[[ EXTRACTED TEXT open ]]

Well, what extraordinarily unsettling times we are living through. As I write, Coronavirus is gripping the entire world in a web of fear, suspicion, information, misinformation, and – perhaps more than all of those – a profound uncertainty. Uncertainty of what will happen, when; of what plans will or won’t come to fruition; of what can be organised, or looked forward to; of “will I stay well?” and “will my loved ones stay well?”.
My practice in the last week has been quite an emotional roller-coaster – my patients and clients seem to have represented all positions in the spectrum of thoughts on the Covid-19 pandemic – from completely sanguine, to angry about overreaction, to angry about underreaction, to deep anxiety and profound fear. No-one can be neutral about such a global crisis, and each one of us has to find our own way of dealing with whatever each day brings to us. We are all living in an unfolding news story, and that isn’t comfortable.
My personal challenge is that, as a human being outside my relatively Zen position inside the treatment room, I am particularly attached to feeling that I have a handle on the direction my life is taking. I am at my happiest when mapping out my future, short- medium- and long-term – even though I really do know that the one truly certain thing in life is uncertainty. I just prefer to ignore that uncomfortable truth, and get planning and dreaming and – horrible word – visioning. And now that this huge thing is happening, planning is pretty much impossible, everything has to be contingent, provisional and accompanied by a shrug of the shoulders. And to be honest I don’t think that anyone feels good, or happy, in such a void of specific expectations.

[[ EXTRACTED TEXT closed ]]

■ DESCRIPTION OF THE TASK:
Copy the passage from the reflection on pandemic uncertainty, starting with "My practice in" and going on through "that isn’t comfortable.".

[[ DATA SHOWN open ]]

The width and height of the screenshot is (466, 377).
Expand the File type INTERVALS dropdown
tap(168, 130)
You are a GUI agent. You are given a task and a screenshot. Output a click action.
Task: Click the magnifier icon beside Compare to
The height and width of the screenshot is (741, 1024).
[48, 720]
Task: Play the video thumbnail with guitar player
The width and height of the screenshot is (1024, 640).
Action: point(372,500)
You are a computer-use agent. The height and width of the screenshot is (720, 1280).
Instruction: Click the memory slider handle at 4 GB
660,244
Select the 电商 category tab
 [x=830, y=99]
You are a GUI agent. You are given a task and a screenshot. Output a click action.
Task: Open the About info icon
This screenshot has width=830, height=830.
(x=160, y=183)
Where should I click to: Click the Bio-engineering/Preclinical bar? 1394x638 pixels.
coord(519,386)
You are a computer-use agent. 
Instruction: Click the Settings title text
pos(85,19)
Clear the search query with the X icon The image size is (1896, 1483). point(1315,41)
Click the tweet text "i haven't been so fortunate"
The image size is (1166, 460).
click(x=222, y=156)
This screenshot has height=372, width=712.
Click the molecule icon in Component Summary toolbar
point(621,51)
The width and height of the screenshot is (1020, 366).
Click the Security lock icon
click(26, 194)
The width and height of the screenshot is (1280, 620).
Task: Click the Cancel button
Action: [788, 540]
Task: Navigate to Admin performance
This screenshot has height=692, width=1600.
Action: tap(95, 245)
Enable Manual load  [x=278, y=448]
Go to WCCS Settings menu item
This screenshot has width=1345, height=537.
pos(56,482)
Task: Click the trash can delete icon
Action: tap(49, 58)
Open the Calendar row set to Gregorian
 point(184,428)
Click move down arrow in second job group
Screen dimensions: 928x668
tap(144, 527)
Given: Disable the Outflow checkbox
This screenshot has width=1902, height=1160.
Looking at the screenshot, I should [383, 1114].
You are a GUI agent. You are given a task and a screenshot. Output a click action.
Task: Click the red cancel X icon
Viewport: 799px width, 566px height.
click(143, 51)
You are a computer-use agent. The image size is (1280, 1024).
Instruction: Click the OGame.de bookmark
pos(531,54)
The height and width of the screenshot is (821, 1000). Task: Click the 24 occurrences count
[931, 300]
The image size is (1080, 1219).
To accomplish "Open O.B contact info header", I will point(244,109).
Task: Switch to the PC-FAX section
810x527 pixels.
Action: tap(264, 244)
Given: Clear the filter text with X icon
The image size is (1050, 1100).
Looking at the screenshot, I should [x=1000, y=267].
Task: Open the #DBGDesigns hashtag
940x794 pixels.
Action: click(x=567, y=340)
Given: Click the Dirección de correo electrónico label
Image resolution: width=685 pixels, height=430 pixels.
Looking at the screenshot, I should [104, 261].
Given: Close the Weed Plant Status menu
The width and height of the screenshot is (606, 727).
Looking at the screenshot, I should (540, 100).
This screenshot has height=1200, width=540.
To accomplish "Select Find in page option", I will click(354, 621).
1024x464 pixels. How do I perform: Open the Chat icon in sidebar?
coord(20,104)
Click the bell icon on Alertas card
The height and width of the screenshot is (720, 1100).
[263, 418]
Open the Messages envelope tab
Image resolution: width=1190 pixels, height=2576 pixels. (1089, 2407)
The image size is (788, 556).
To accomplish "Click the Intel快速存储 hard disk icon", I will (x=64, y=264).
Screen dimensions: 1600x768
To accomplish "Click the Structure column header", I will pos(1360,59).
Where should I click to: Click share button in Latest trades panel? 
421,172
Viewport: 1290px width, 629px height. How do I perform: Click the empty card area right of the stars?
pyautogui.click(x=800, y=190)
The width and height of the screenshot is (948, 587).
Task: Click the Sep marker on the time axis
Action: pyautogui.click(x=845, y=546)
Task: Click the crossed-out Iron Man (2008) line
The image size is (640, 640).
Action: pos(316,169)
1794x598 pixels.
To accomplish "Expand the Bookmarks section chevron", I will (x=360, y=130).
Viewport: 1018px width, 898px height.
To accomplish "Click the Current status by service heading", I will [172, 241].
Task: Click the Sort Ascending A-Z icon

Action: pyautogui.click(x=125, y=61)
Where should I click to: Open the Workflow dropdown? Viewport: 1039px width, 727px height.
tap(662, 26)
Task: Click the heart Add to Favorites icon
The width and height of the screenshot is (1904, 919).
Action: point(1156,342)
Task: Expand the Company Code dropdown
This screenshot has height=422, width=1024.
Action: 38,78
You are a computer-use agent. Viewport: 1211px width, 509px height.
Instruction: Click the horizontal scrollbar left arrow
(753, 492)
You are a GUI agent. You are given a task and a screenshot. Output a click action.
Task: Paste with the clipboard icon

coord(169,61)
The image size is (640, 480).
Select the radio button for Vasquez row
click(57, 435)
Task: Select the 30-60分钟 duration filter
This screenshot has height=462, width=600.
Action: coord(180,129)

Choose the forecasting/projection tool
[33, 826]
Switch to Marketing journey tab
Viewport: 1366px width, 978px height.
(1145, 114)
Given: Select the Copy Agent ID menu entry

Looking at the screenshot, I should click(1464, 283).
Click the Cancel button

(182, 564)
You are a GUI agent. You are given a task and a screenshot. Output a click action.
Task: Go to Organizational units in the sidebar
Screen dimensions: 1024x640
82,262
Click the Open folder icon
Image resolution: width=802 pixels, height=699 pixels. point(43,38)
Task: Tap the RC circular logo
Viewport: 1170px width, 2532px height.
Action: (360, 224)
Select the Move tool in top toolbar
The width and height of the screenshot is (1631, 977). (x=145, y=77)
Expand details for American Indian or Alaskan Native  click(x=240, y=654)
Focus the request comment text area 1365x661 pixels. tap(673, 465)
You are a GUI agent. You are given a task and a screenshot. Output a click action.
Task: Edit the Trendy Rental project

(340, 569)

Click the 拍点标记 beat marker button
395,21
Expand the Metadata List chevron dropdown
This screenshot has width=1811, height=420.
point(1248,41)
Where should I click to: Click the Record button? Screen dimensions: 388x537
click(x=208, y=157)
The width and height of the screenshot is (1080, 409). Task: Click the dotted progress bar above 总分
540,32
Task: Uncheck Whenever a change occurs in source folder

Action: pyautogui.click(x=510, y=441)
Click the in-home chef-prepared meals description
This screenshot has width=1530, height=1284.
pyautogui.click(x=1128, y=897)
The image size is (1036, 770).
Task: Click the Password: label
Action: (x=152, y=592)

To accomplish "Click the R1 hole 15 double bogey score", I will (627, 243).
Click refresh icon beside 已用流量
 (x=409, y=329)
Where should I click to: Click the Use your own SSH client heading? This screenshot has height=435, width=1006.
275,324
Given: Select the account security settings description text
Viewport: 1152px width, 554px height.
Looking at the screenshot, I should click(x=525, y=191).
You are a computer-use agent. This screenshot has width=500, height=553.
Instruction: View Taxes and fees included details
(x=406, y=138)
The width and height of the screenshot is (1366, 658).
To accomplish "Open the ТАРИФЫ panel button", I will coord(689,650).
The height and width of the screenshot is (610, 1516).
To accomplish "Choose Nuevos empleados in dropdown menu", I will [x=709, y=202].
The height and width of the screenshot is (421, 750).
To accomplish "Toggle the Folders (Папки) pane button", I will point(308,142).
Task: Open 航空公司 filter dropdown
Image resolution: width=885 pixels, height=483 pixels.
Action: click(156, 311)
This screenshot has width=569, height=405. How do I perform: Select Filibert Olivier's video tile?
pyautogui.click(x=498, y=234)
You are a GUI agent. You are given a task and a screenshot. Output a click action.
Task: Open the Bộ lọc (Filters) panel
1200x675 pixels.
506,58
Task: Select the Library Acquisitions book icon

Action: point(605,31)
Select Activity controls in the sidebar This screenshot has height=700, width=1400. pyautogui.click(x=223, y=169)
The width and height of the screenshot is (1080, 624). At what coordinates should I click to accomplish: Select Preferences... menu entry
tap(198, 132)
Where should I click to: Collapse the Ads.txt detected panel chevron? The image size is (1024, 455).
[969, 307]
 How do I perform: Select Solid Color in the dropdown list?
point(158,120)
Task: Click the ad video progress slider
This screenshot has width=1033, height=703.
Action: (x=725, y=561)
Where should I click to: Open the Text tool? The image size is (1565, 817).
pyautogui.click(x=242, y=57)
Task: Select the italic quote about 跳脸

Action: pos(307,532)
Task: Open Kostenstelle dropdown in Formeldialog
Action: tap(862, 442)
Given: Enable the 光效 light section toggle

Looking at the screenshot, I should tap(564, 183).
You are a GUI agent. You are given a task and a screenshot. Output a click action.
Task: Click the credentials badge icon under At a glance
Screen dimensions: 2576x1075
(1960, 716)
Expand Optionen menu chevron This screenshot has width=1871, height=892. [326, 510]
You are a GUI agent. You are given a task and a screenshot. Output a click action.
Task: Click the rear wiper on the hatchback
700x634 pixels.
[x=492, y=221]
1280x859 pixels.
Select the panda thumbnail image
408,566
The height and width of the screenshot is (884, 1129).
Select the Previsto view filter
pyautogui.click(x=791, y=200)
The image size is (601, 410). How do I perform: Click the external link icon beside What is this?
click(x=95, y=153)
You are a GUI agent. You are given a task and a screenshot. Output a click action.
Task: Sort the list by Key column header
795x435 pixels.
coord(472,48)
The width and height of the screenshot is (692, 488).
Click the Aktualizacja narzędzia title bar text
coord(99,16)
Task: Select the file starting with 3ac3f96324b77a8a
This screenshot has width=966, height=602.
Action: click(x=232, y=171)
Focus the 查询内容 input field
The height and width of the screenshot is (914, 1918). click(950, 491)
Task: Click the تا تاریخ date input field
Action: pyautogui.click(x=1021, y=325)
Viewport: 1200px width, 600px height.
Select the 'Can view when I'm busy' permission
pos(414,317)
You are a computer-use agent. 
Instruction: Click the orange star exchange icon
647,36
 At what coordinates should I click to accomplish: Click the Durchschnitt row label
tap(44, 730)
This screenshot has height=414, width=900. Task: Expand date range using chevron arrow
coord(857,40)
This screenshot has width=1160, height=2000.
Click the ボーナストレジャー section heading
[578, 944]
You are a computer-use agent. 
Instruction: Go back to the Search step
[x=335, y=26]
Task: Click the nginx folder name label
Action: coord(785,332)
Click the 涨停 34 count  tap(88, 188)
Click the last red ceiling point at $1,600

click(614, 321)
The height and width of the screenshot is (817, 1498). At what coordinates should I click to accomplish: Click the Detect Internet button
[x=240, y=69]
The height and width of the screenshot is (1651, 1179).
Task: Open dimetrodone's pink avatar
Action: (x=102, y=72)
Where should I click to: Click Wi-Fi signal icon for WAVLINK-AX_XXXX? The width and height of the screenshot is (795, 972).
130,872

[[ DATA SHOWN closed ]]

■ TASK RESPONSE:
My practice in the last week has been quite an emotional roller-coaster – my patients and clients seem to have represented all positions in the spectrum of thoughts on the Covid-19 pandemic – from completely sanguine, to angry about overreaction, to angry about underreaction, to deep anxiety and profound fear. No-one can be neutral about such a global crisis, and each one of us has to find our own way of dealing with whatever each day brings to us. We are all living in an unfolding news story, and that isn’t comfortable.